-- Problem requirements --
Reproduce every line of the records below word for word, leaving out the pictures.

-- Data shown --
★ ★ ★ ★ ★
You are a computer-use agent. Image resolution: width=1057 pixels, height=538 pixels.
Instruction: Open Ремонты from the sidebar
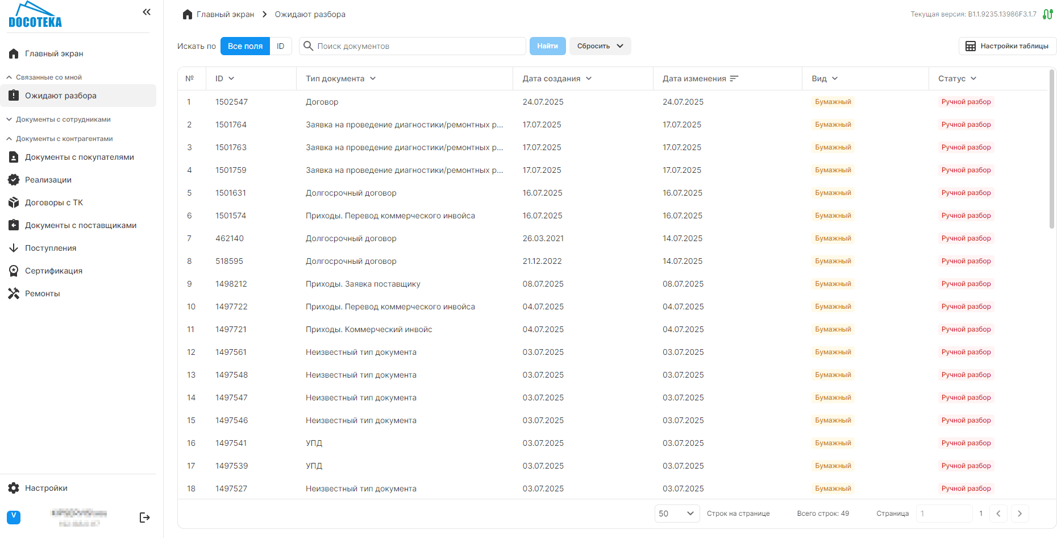[x=42, y=293]
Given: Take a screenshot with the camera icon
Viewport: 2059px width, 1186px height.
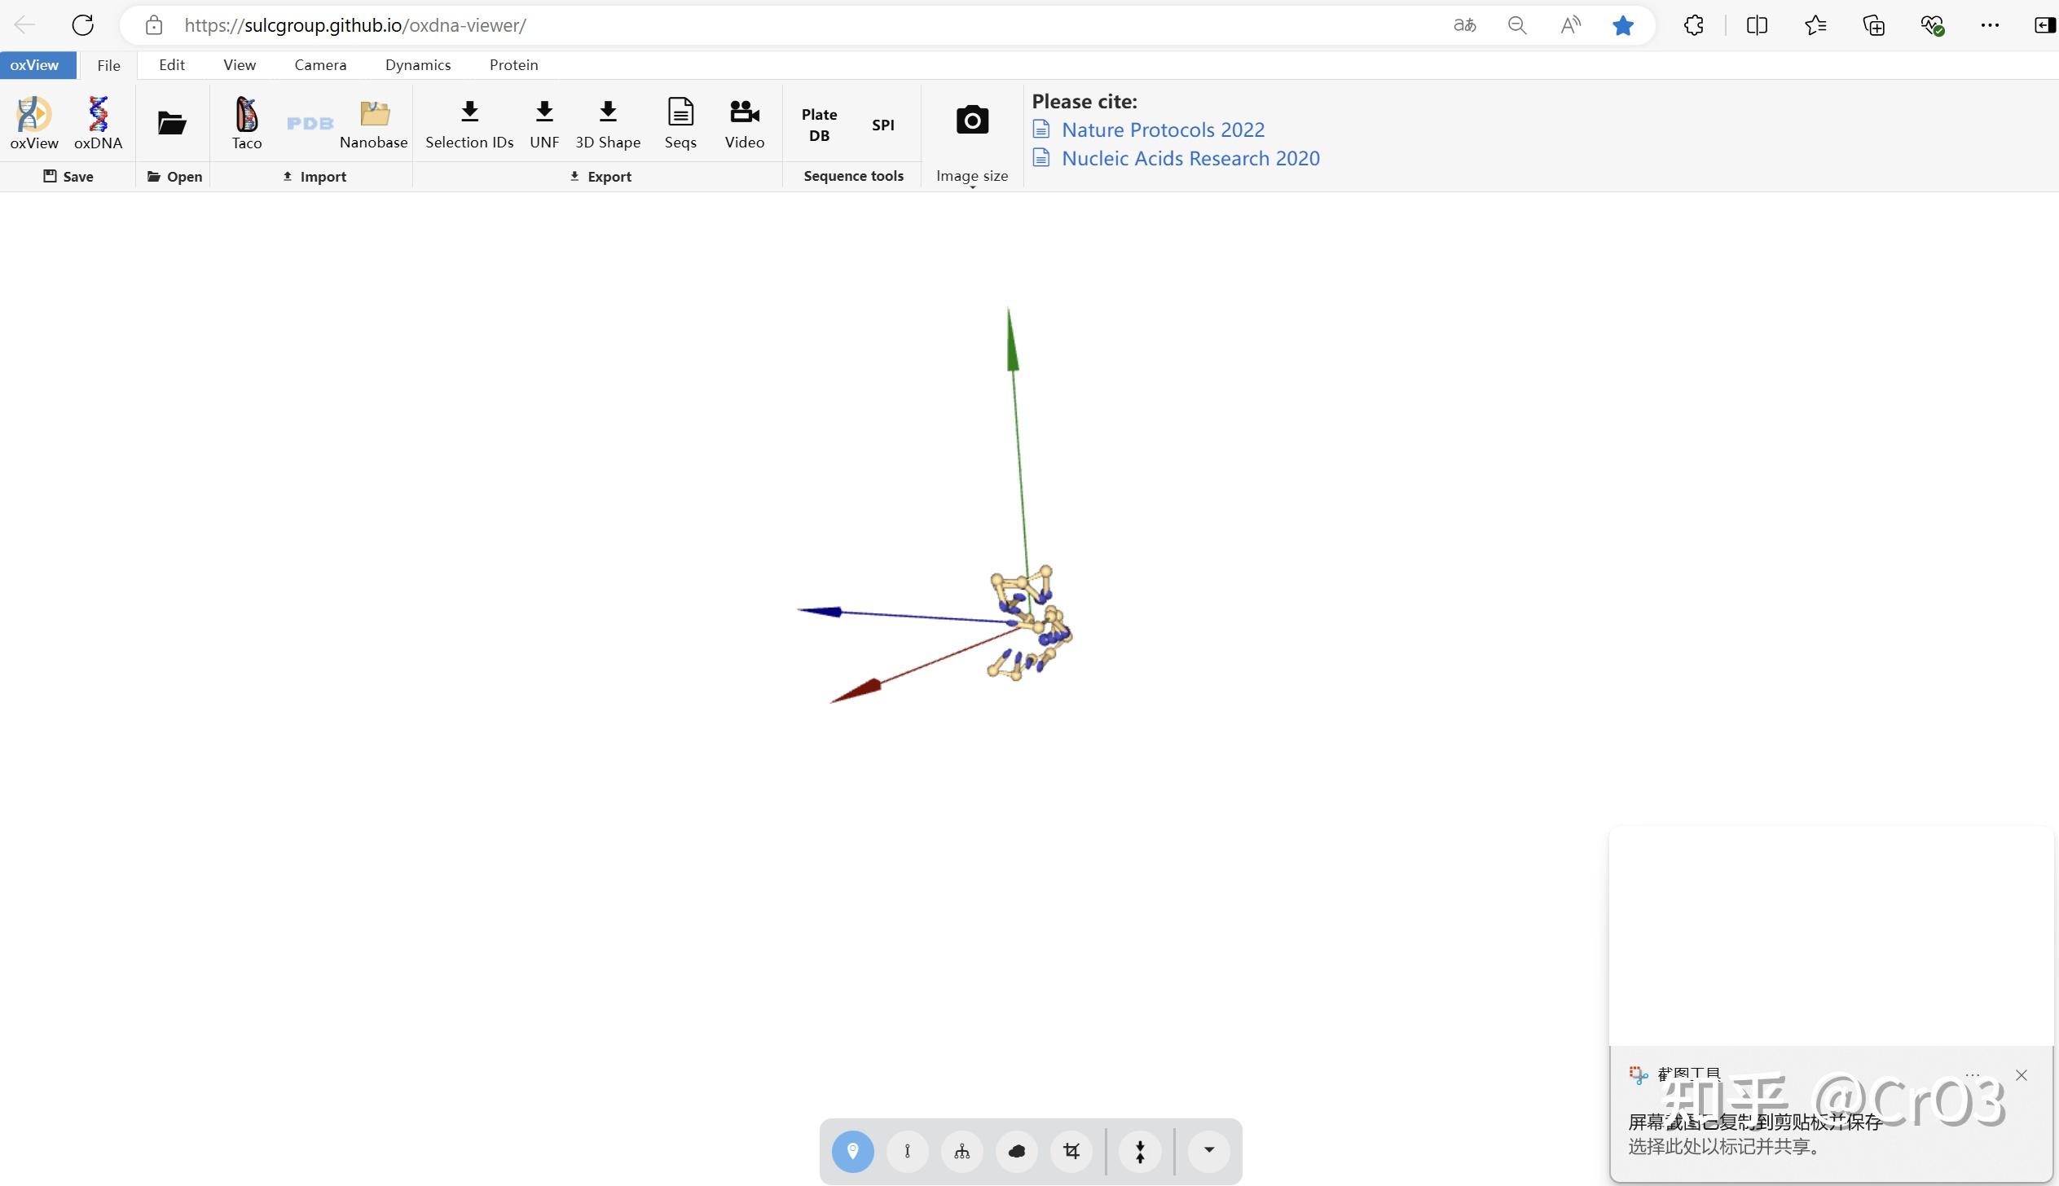Looking at the screenshot, I should [972, 121].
★ ★ ★ ★ ★
-- Answer to the problem --
You are a computer-use agent. Image resolution: width=1057 pixels, height=538 pixels.
Instruction: Open Ремонты from the sidebar
[x=42, y=293]
Given: Take a screenshot with the camera icon
Viewport: 2059px width, 1186px height.
Looking at the screenshot, I should [972, 121].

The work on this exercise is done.